The “new” 2022 release of ISO 27001 (undergoing a 3-year transition period) has even started to include elements from the CSF, acknowledging its better approach to organizing cybersecurity outcomes that Dr Auger noted in the GRC Masterclass.

What’s a “CR-MAP”?

A Cyber Risk Management Action Plan (CR-MAP) is a tool that helps translate NIST’s CSF outcomes into actionable steps. It’s the focus of the AKYLADE Certified Cyber Resilience Practioner (A/CCRP) certification that follows A/CCRF.

First you learn enough about CSF to be part of the cybersecurity team in A/CCRF. Then you can stand on that foundation and learn how to lead the team in A/CCRP.

Education is Only Part of a Career Development Plan

Education is just 10% of a 70-20-10 career development plan. Relationships and experiences are more critical, according to industry research. While education unlocks opportunities, it's your network and hands-on experience that will propel your career forward.

Career Development Plan Template

So you want to become a GRC Analyst?
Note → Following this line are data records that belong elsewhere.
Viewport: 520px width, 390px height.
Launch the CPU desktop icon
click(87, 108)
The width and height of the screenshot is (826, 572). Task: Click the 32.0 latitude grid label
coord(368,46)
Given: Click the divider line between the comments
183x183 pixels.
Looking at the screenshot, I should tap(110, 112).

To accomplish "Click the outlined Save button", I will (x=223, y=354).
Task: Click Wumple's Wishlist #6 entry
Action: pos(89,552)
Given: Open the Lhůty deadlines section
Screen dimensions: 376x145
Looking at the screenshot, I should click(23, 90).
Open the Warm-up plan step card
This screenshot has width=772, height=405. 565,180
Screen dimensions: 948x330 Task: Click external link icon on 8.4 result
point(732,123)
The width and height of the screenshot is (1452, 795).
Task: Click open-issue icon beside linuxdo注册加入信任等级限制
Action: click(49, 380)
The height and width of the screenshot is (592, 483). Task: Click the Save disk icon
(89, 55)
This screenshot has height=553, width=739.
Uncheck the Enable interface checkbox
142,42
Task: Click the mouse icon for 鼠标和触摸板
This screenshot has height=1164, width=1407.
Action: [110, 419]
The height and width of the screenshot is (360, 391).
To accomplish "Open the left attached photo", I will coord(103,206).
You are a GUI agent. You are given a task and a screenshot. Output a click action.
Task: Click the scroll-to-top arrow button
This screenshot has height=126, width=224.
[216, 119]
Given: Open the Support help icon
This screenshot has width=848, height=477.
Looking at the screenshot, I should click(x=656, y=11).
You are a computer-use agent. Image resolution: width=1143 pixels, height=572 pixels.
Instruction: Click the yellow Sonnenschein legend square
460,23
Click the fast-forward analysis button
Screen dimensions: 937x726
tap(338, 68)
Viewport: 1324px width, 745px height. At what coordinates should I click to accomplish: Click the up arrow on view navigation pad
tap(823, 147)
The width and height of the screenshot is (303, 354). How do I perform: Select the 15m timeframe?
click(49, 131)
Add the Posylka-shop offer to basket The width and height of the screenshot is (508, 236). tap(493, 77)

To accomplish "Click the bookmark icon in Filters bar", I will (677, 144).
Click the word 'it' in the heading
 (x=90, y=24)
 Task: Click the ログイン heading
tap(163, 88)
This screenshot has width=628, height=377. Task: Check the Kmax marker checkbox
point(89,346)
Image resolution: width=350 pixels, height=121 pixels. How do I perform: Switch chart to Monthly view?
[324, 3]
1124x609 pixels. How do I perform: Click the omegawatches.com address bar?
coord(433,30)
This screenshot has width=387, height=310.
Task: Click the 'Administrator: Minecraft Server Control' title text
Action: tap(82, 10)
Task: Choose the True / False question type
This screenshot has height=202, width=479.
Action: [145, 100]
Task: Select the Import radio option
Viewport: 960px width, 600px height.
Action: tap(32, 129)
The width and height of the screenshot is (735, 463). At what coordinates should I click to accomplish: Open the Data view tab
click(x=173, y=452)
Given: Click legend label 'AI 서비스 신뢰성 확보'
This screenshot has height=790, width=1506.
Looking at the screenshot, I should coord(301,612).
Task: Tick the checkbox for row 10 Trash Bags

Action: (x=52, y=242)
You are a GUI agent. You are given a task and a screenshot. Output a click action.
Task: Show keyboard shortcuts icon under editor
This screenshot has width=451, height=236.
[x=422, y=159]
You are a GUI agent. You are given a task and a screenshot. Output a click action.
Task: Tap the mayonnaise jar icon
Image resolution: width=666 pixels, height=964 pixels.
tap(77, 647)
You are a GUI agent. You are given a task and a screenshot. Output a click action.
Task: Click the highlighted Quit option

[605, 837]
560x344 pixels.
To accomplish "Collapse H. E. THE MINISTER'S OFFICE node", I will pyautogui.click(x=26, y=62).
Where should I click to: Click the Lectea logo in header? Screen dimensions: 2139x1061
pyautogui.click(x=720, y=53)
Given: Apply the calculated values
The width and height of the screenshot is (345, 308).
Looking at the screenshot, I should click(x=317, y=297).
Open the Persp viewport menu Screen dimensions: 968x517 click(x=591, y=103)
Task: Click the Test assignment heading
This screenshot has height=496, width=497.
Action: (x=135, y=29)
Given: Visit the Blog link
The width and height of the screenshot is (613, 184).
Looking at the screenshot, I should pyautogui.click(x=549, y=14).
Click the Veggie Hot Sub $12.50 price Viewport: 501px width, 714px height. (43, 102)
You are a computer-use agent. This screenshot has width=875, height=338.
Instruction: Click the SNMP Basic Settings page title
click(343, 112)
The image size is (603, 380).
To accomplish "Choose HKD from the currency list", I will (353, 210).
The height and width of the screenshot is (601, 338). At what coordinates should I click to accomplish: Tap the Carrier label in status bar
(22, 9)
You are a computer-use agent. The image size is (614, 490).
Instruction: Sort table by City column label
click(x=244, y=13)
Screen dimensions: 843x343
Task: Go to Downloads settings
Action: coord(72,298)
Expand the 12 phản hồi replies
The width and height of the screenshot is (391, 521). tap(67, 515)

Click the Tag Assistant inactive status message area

Awesome! Here’s a free Career Development Plan template full of resources that I think you’ll find helpful.

www.cpatocybersecurity.com/p/cdp

More Frequently Asked Questions

A/CCRF FAQ

1. What certs for GRC? 2. How long is the course? 3. How hard is the exam? 4. How will it help my resume? 5. Will you make an A/CCRP course?

www.cpatocybersecurity.com/p/accrf-faq

How to Unlock AKYLADE Cert Value on Your Resume

A common question from people considering the AKYLADE Certified Cyber Resilience Fundamentals (CCRF) exam is how it can help their resume when it’s brand new and not yet prevalent on job postings.

www.cpatocybersecurity.com/p/unlock-cert-value

Bottom Line

The NIST CSF deserve’s the chef’s kiss Dr. Auger gives it here!

It offers a structured approach to understanding and managing cybersecurity risks, making it invaluable whether you're new to the field or looking to deepen your expertise. By aligning your programs with the CSF, you'll not only meet compliance requirements but also achieve meaningful risk reduction. And remember, while education is essential, it's your relationships and experiences that will truly define your career in GRC.